▸ About this exercise
Render each line of the listing below as a JSON array of strings, one string per line, omitting blank lines.

▸ Data to examine
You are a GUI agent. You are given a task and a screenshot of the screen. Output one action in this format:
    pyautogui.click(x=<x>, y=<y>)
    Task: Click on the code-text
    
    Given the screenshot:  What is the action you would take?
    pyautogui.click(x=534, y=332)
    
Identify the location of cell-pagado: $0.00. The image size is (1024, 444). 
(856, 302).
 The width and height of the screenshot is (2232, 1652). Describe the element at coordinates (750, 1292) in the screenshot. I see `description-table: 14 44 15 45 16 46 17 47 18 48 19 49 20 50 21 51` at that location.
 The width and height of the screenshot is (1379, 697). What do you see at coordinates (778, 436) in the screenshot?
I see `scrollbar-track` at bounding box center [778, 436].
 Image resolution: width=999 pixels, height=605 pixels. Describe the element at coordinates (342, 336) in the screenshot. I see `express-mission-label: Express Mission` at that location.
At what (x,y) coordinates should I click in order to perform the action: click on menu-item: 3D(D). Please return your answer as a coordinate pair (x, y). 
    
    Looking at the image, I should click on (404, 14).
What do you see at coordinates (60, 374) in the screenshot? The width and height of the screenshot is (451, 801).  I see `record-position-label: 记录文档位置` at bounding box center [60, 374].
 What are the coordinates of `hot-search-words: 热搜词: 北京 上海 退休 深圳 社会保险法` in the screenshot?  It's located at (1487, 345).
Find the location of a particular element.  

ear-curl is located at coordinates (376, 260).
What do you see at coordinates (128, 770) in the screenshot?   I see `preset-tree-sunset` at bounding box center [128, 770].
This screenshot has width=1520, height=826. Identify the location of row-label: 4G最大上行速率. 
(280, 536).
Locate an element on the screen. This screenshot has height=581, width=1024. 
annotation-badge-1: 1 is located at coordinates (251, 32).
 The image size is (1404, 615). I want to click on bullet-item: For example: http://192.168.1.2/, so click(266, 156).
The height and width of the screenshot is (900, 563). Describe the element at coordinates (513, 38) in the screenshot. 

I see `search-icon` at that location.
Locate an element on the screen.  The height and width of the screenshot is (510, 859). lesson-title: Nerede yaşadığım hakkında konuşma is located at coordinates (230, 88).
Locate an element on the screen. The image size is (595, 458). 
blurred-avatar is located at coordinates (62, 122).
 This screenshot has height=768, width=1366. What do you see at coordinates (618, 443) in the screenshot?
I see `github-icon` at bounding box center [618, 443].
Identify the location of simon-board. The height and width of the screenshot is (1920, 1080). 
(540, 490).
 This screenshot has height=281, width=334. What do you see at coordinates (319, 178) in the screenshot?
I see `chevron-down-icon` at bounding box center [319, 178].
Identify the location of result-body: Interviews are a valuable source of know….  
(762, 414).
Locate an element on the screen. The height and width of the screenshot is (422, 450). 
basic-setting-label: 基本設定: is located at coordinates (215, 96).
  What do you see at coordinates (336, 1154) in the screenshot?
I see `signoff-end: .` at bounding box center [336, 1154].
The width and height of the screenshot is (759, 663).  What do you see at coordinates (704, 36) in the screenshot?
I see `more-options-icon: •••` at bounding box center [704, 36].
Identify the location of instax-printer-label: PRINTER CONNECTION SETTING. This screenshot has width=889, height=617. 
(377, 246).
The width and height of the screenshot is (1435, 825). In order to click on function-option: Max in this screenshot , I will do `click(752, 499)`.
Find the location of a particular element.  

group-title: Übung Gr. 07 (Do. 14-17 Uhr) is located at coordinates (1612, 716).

▸ Task solution
[
  "You are a GUI agent. You are given a task and a screenshot of the screen. Output one action in this format:",
  "    pyautogui.click(x=<x>, y=<y>)",
  "    Task: Click on the code-text",
  "    Given the screenshot:  What is the action you would take?",
  "    pyautogui.click(x=534, y=332)",
  "Identify the location of cell-pagado: $0.00. The image size is (1024, 444). ",
  "(856, 302).",
  " The width and height of the screenshot is (2232, 1652). Describe the element at coordinates (750, 1292) in the screenshot. I see `description-table: 14 44 15 45 16 46 17 47 18 48 19 49 20 50 21 51` at that location.",
  " The width and height of the screenshot is (1379, 697). What do you see at coordinates (778, 436) in the screenshot?",
  "I see `scrollbar-track` at bounding box center [778, 436].",
  " Image resolution: width=999 pixels, height=605 pixels. Describe the element at coordinates (342, 336) in the screenshot. I see `express-mission-label: Express Mission` at that location.",
  "At what (x,y) coordinates should I click in order to perform the action: click on menu-item: 3D(D). Please return your answer as a coordinate pair (x, y). ",
  "    Looking at the image, I should click on (404, 14).",
  "What do you see at coordinates (60, 374) in the screenshot? The width and height of the screenshot is (451, 801).  I see `record-position-label: 记录文档位置` at bounding box center [60, 374].",
  " What are the coordinates of `hot-search-words: 热搜词: 北京 上海 退休 深圳 社会保险法` in the screenshot?  It's located at (1487, 345).",
  "Find the location of a particular element.  ",
  "ear-curl is located at coordinates (376, 260).",
  "What do you see at coordinates (128, 770) in the screenshot?   I see `preset-tree-sunset` at bounding box center [128, 770].",
  "This screenshot has width=1520, height=826. Identify the location of row-label: 4G最大上行速率. ",
  "(280, 536).",
  "Locate an element on the screen. This screenshot has height=581, width=1024. ",
  "annotation-badge-1: 1 is located at coordinates (251, 32).",
  " The image size is (1404, 615). I want to click on bullet-item: For example: http://192.168.1.2/, so click(266, 156).",
  "The height and width of the screenshot is (900, 563). Describe the element at coordinates (513, 38) in the screenshot. ",
  "I see `search-icon` at that location.",
  "Locate an element on the screen.  The height and width of the screenshot is (510, 859). lesson-title: Nerede yaşadığım hakkında konuşma is located at coordinates (230, 88).",
  "Locate an element on the screen. The image size is (595, 458). ",
  "blurred-avatar is located at coordinates (62, 122).",
  " This screenshot has height=768, width=1366. What do you see at coordinates (618, 443) in the screenshot?",
  "I see `github-icon` at bounding box center [618, 443].",
  "Identify the location of simon-board. The height and width of the screenshot is (1920, 1080). ",
  "(540, 490).",
  " This screenshot has height=281, width=334. What do you see at coordinates (319, 178) in the screenshot?",
  "I see `chevron-down-icon` at bounding box center [319, 178].",
  "Identify the location of result-body: Interviews are a valuable source of know….  ",
  "(762, 414).",
  "Locate an element on the screen. The height and width of the screenshot is (422, 450). ",
  "basic-setting-label: 基本設定: is located at coordinates (215, 96).",
  "  What do you see at coordinates (336, 1154) in the screenshot?",
  "I see `signoff-end: .` at bounding box center [336, 1154].",
  "The width and height of the screenshot is (759, 663).  What do you see at coordinates (704, 36) in the screenshot?",
  "I see `more-options-icon: •••` at bounding box center [704, 36].",
  "Identify the location of instax-printer-label: PRINTER CONNECTION SETTING. This screenshot has width=889, height=617. ",
  "(377, 246).",
  "The width and height of the screenshot is (1435, 825). In order to click on function-option: Max in this screenshot , I will do `click(752, 499)`.",
  "Find the location of a particular element.  ",
  "group-title: Übung Gr. 07 (Do. 14-17 Uhr) is located at coordinates (1612, 716)."
]